The participating hospitals will build a better medical data infrastructure in the region of Amsterdam. This will lay the foundation for the improvement and acceleration of data-driven patient care in the region, as well as support for medical scientific research on health and prevention. This will significantly contribute to the shared goal of reducing health disparities in the region and maintaining accessibility of healthcare.
The initiative of the three Amsterdam hospitals stems from a broader collaboration with the University of Amsterdam, Vrije Universiteit Amsterdam, Municipality of Amsterdam, the Amsterdam Economic Board, and Philips.
Ymke Fokma, member of the Executive Board of the Netherlands Cancer Institute, has been involved in the creation of the collaboration from the start. Ymke: “The lack of uniform and necessary legal, ethical, and privacy frameworks and applications of standards, made it difficult to (re)use health care data from different health care providers; data was not readily available even with the explicit permission of the patient. As a result, research simply could not be done, or it would take many years. HDSA will facilitate the (re)use of health care data securely. This allows us to improve care, save costs, safeguard patient privacy, and work more efficiently. This is of great importance in times of ever-increasing healthcare costs, an aging population, and staff shortages.”
Health Data Space Amsterdam continues to build on the long-standing collaboration between knowledge institutes and healthcare providers in the Amsterdam region. 12 hospitals in the Amsterdam metropolitan area, the Public Health Service, more than 450 general practitioners, and many pharmacies are exploring their options to join HDSA in the near future. This number will continue to rise over the next few years.
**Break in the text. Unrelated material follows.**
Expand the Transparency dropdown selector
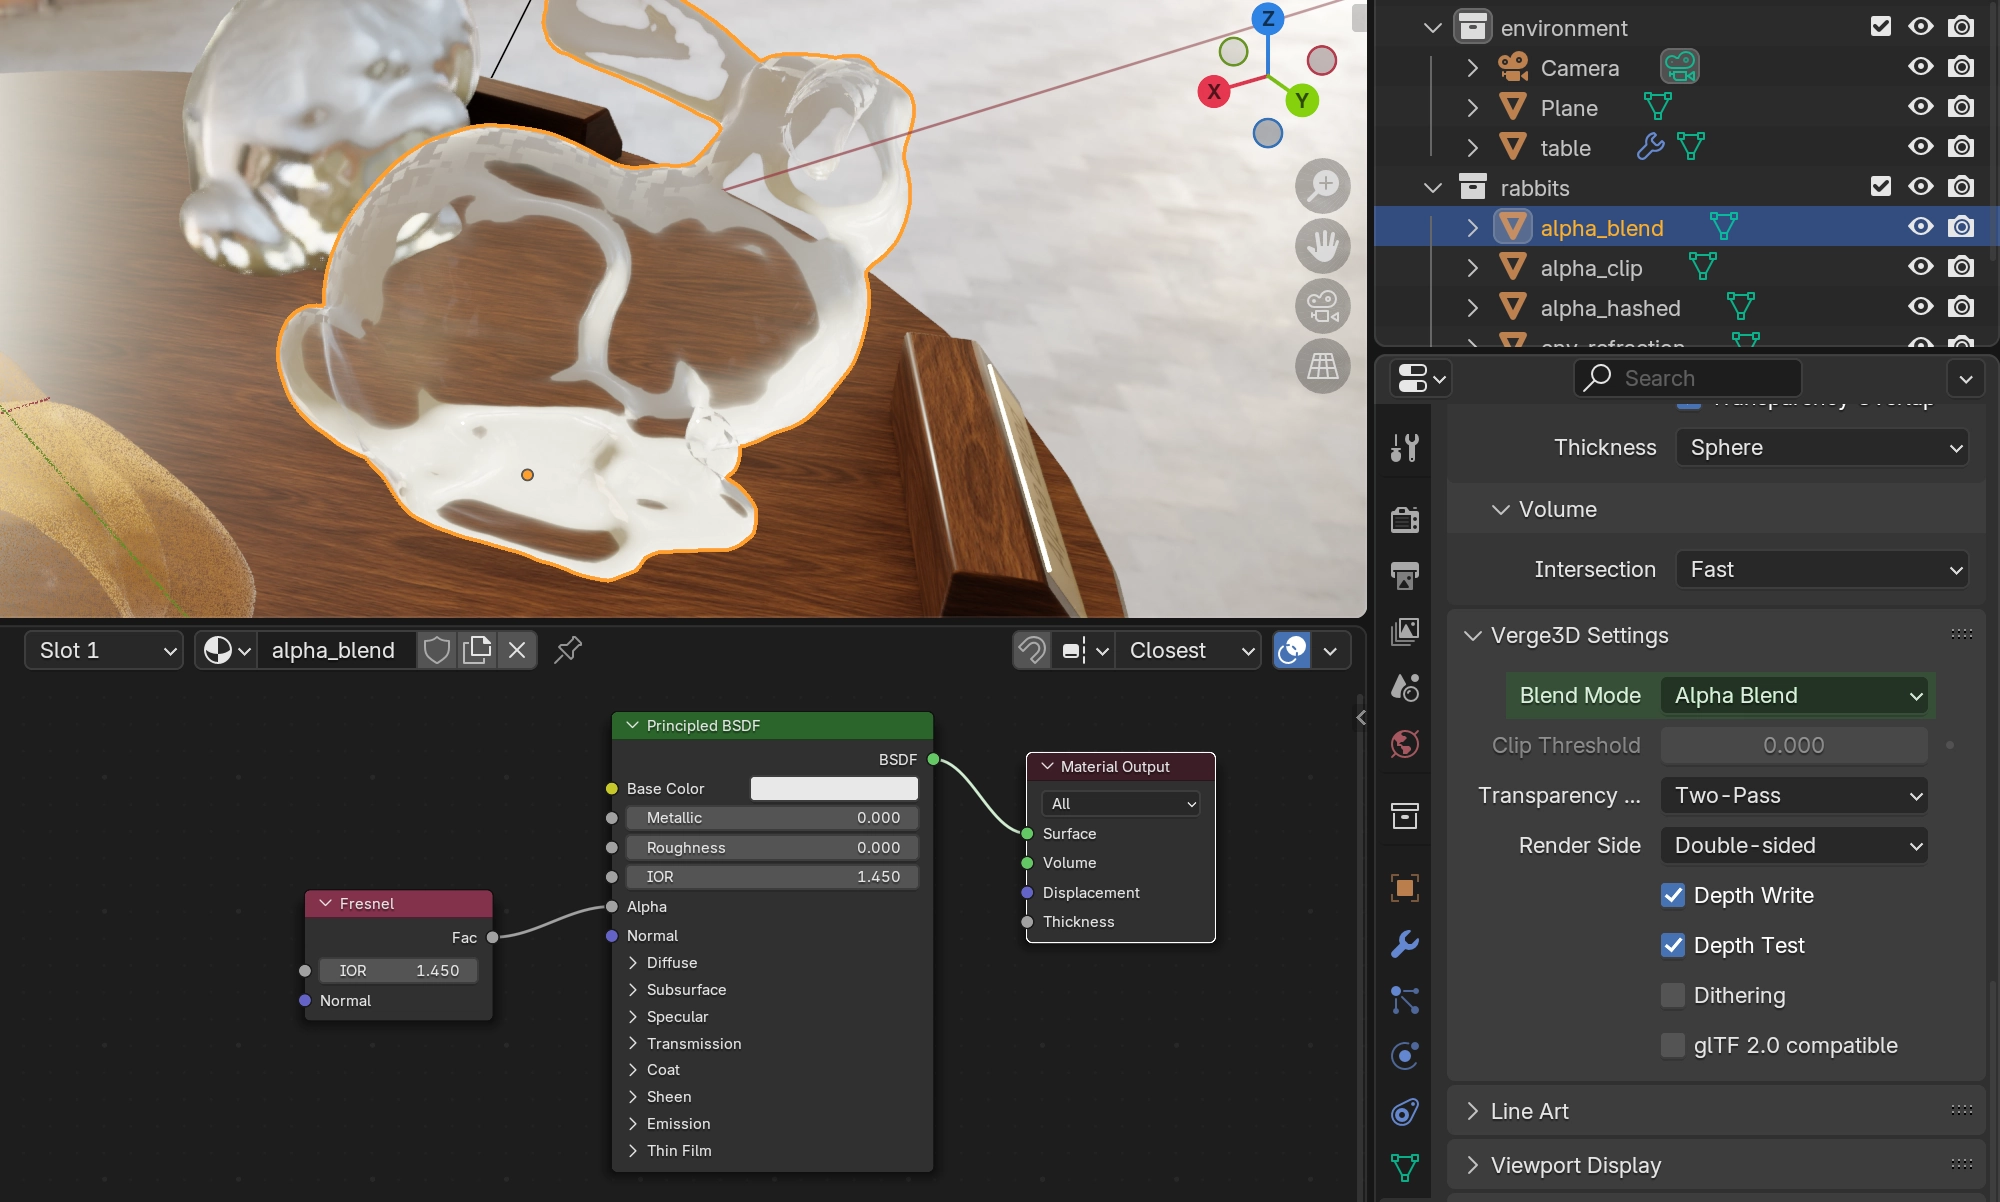2000x1202 pixels. click(1793, 795)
Through HDSA, the three hospitals are committing to the creation of a joint ‘trust’ for healthcare data. The data sharing platform provides a place where researchers can reuse existing pseudonymized data from regional healthcare providers. HDSA reviews the request, monitors the reuse and, when outputting healthcare data, monitors compliance with reuse agreements.
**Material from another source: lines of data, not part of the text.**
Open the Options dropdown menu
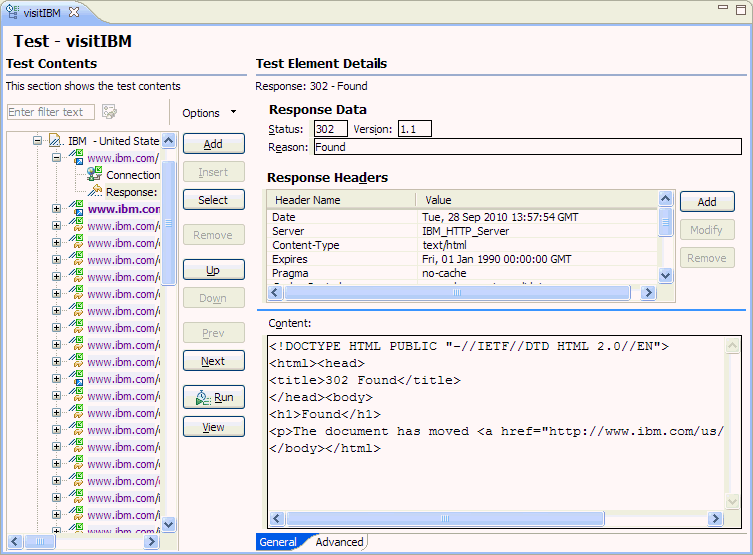Image resolution: width=753 pixels, height=555 pixels. pos(210,113)
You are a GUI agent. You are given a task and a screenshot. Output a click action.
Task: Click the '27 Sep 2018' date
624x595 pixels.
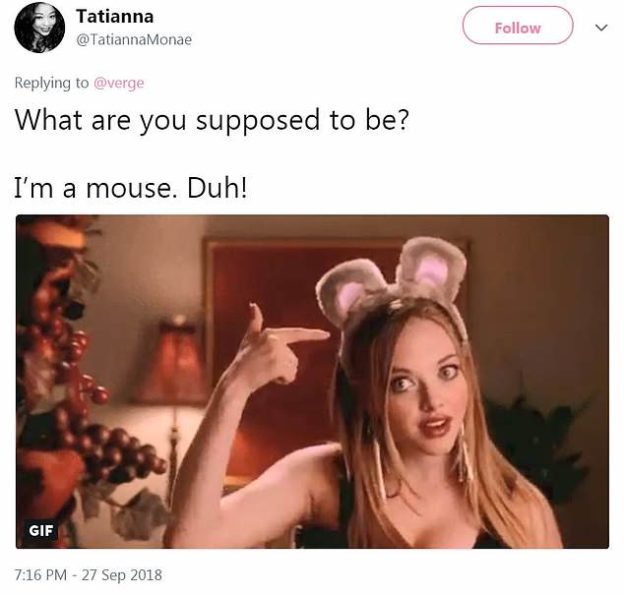[x=122, y=575]
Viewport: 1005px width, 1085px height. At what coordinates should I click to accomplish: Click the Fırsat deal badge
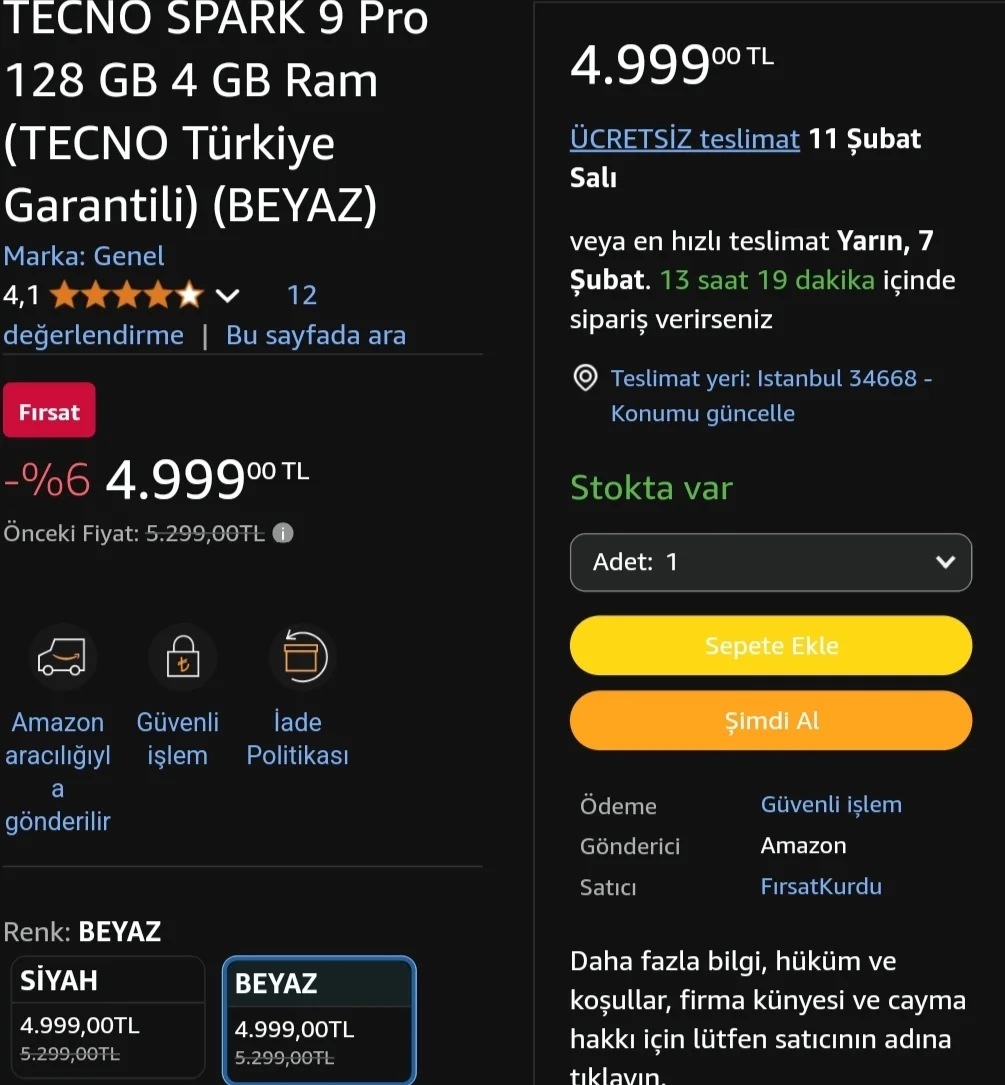point(49,410)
The collaboration in HDSA is a first step in connecting to the development of a national infrastructure through Health RI and a European collaboration through the European Health Data Space (EHDS). The hospitals are working closely with Amsterdam AI, the Amsterdam artificial intelligence partnership, and CumuluZ, a platform that is committed to a national infrastructure for sharing health care data for patient care.